WHAT TO WORK ON:
Copy each line below that includes "dimensions".

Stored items
^^^^

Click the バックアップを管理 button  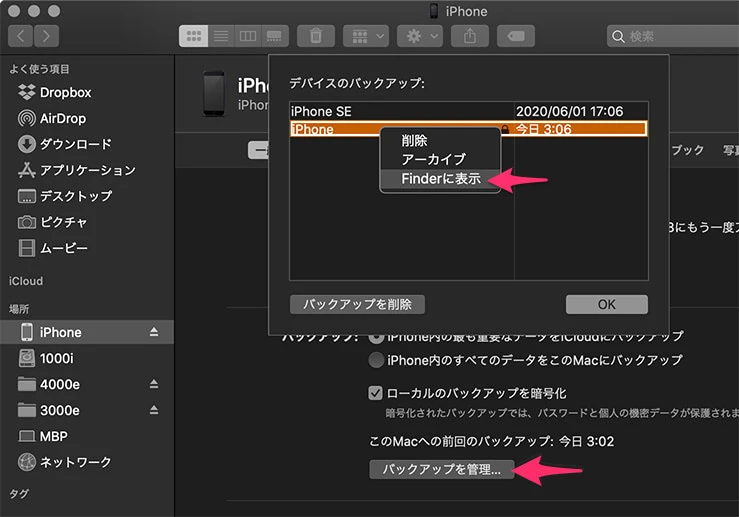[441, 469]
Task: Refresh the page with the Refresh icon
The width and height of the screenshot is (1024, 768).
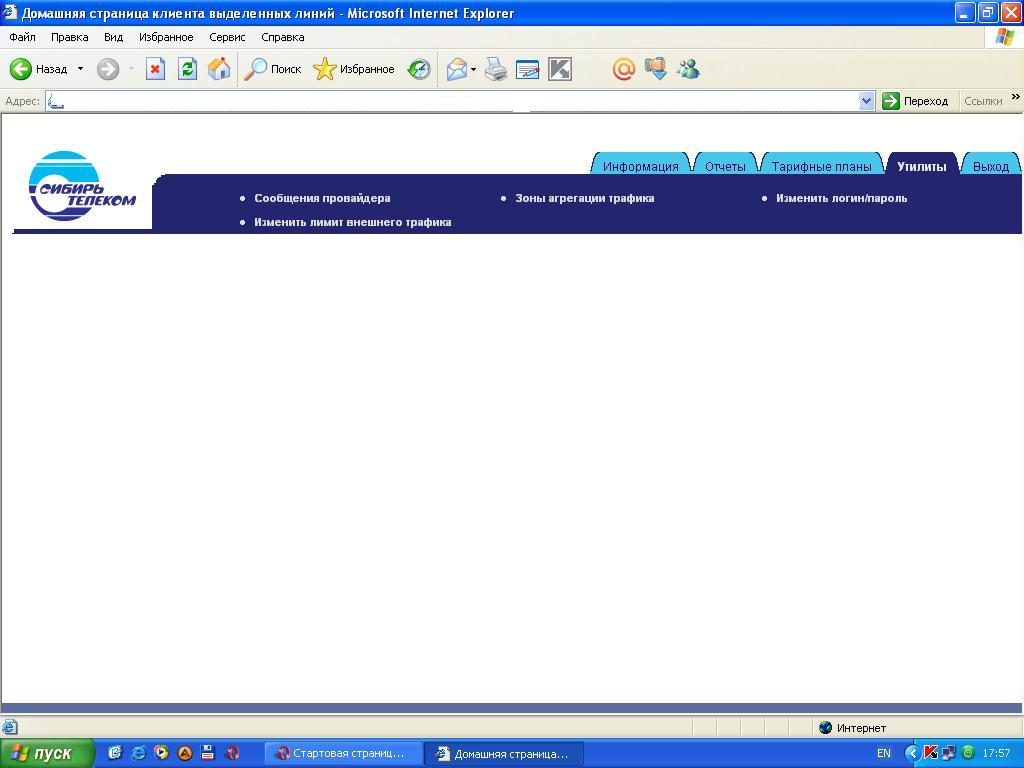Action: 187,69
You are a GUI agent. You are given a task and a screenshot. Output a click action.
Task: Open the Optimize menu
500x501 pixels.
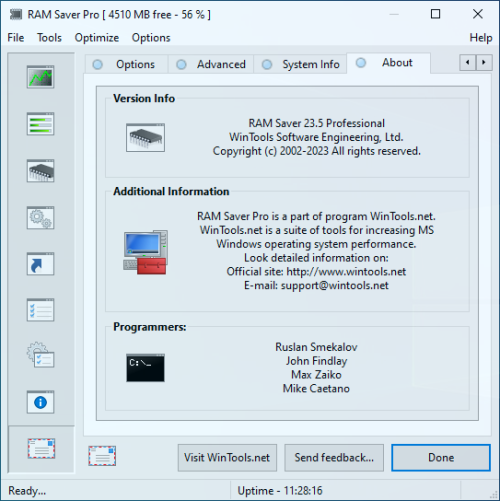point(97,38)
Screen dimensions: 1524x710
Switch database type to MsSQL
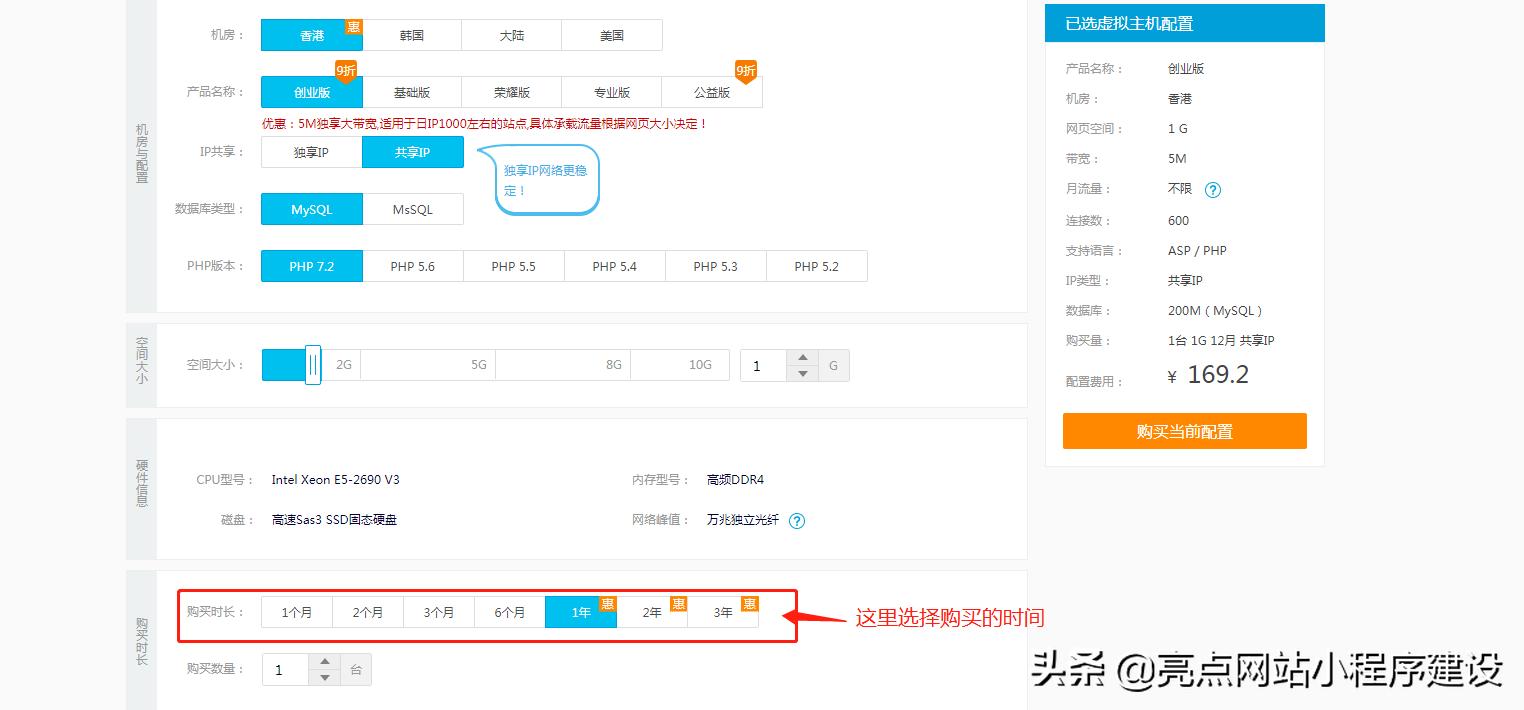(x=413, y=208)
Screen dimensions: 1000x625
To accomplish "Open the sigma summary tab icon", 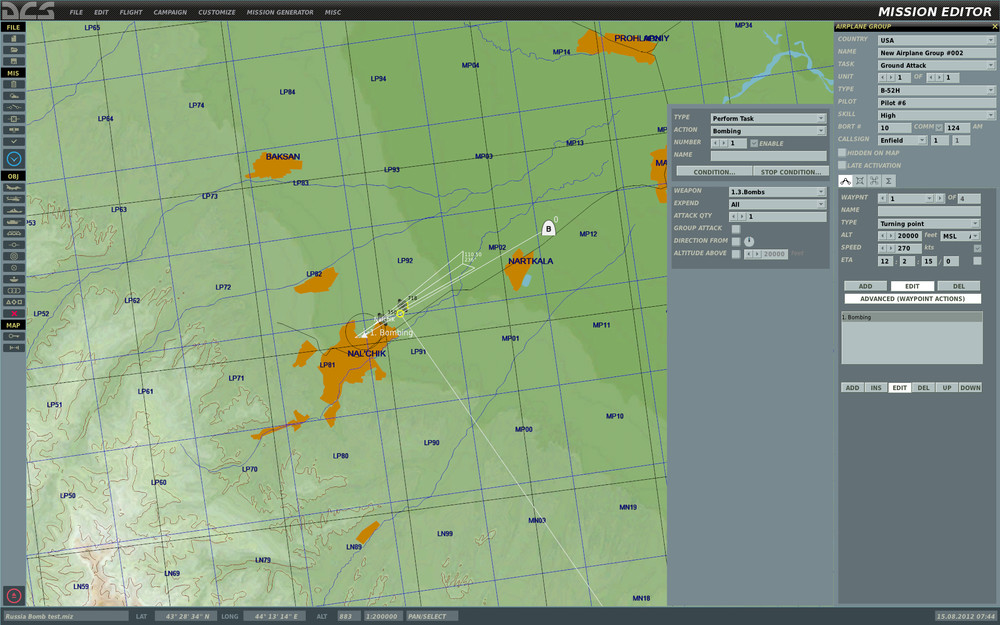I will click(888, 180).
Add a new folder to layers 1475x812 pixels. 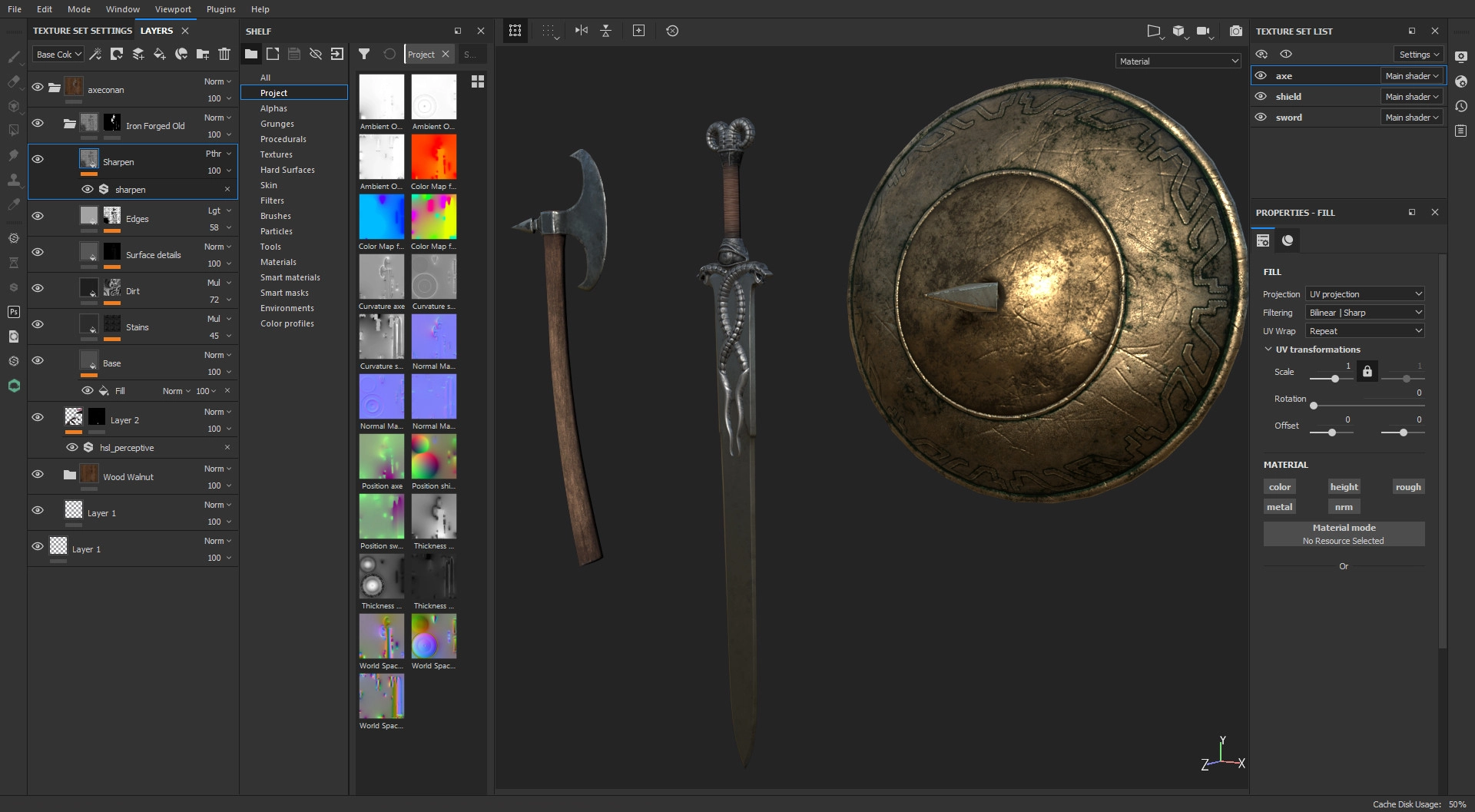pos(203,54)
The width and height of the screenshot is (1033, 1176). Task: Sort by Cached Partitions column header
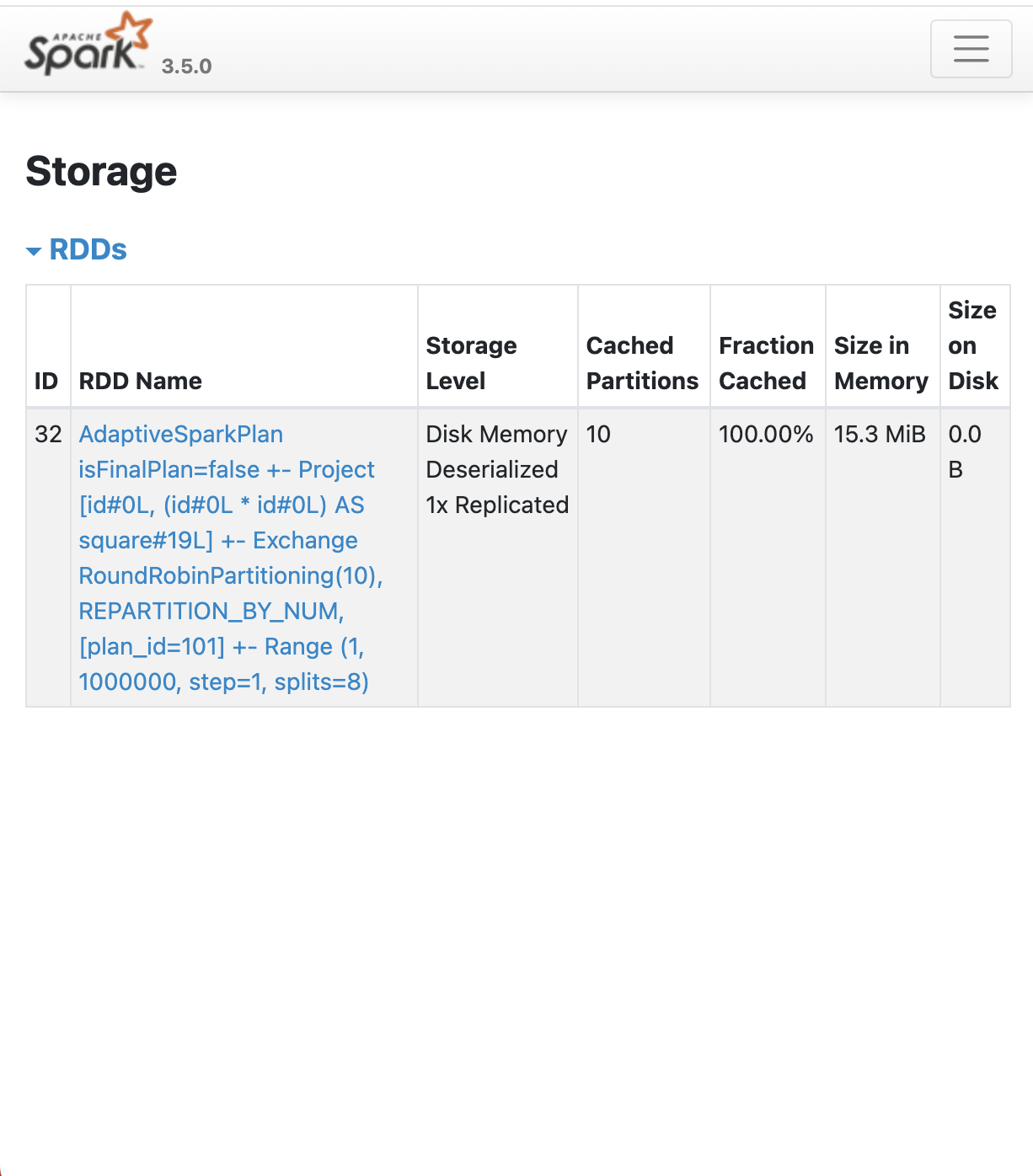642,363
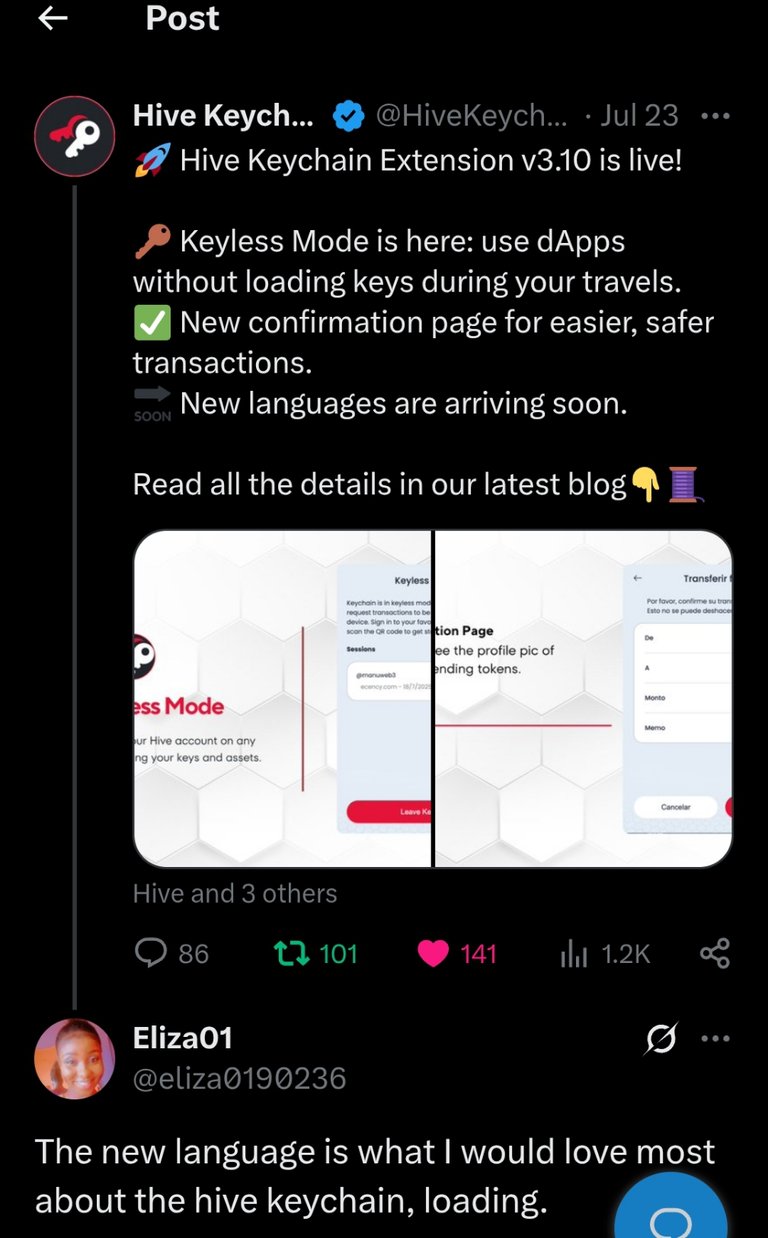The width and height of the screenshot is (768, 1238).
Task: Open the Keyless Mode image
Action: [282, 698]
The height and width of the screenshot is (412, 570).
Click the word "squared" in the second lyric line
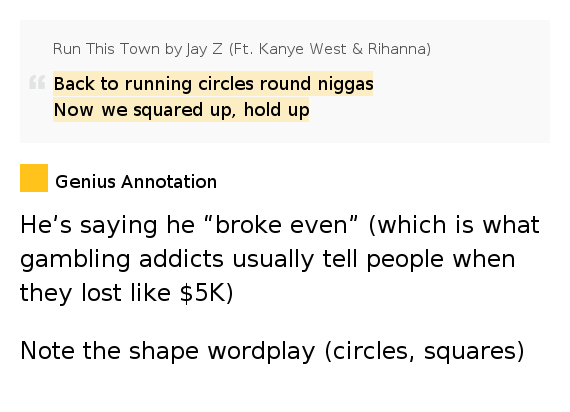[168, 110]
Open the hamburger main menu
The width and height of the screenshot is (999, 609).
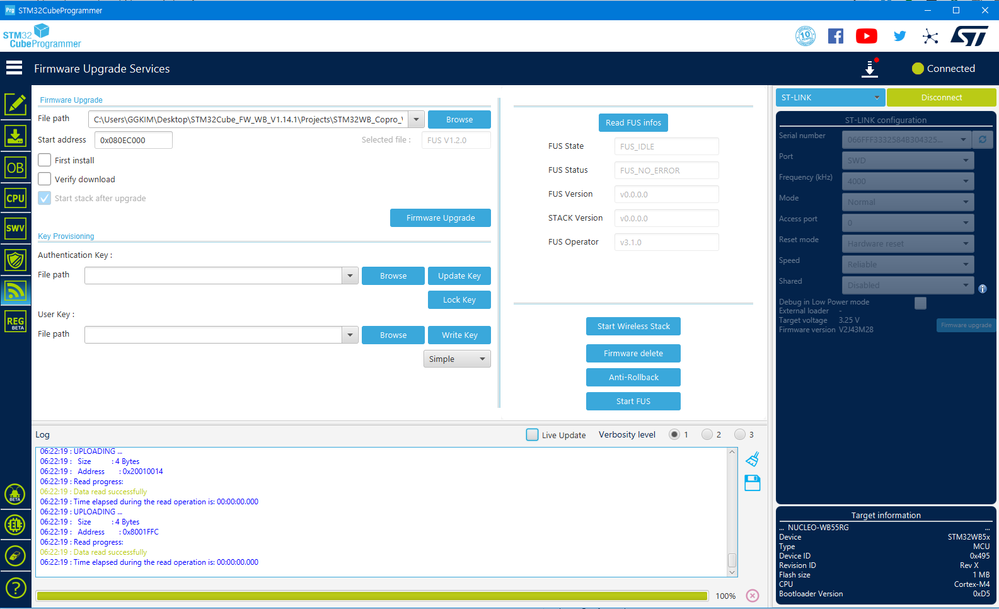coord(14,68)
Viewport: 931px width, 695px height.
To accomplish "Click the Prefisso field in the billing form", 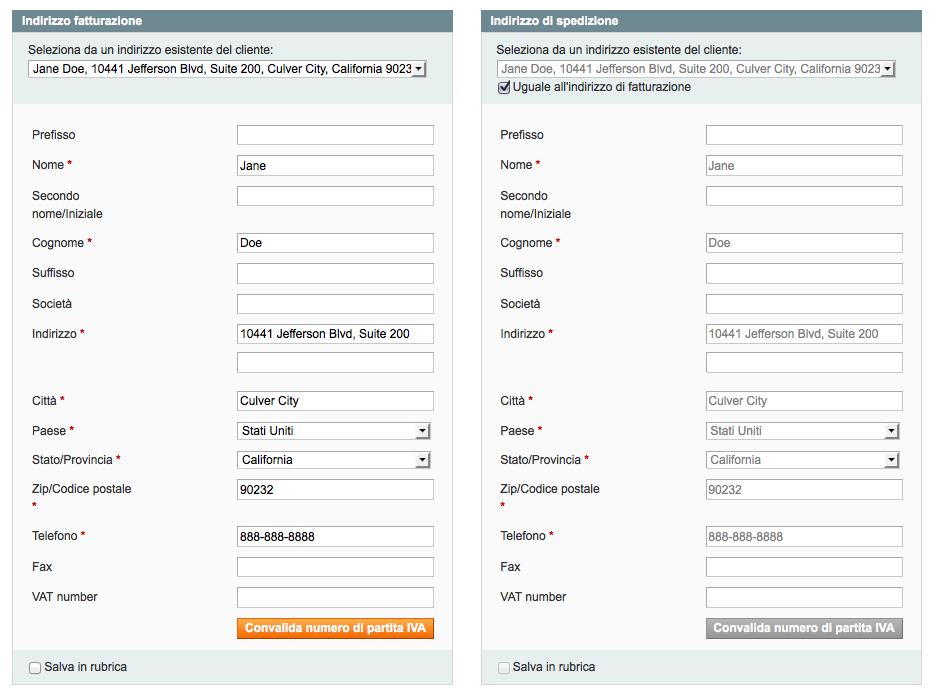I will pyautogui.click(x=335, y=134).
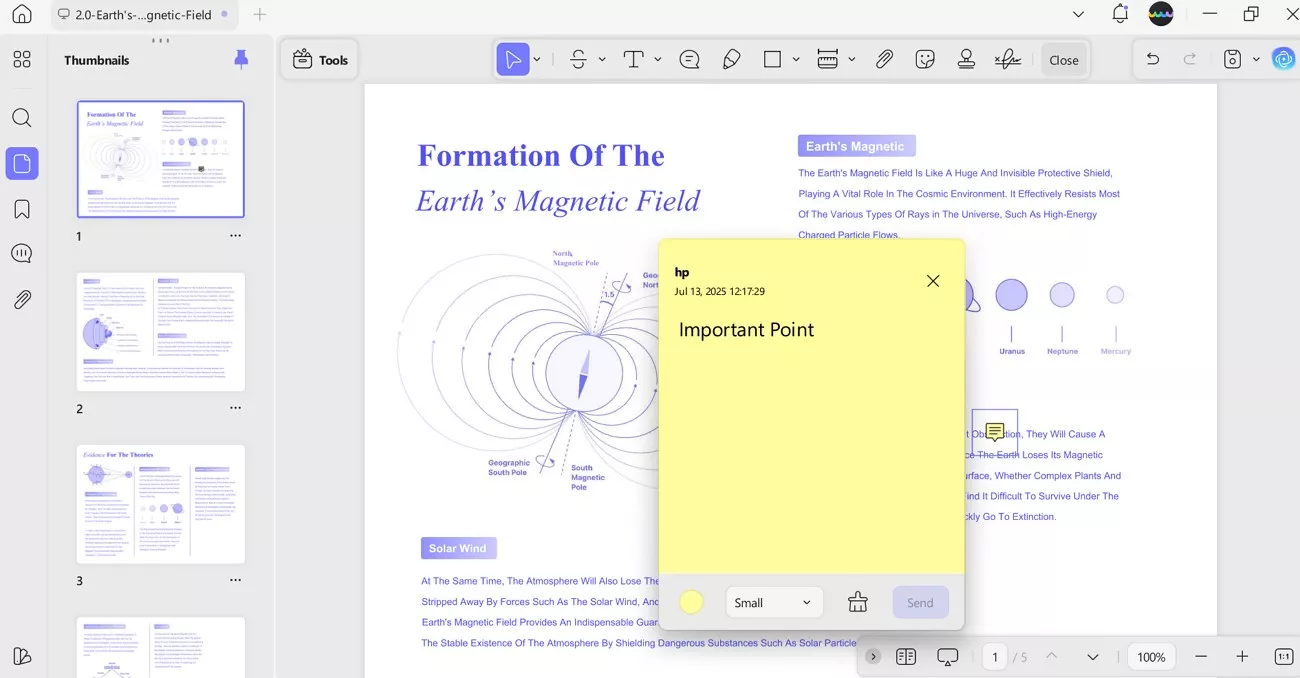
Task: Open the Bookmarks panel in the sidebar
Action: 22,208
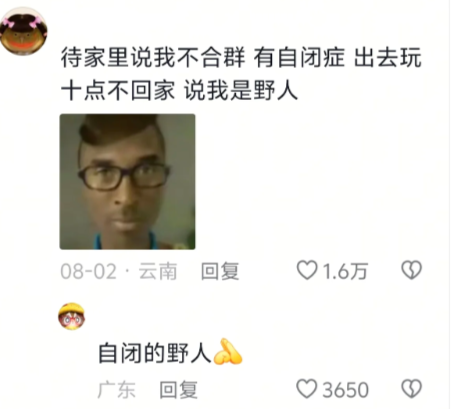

^^^^

OUTPUT:
Screen dimensions: 1524x710
Screen dimensions: 1000x625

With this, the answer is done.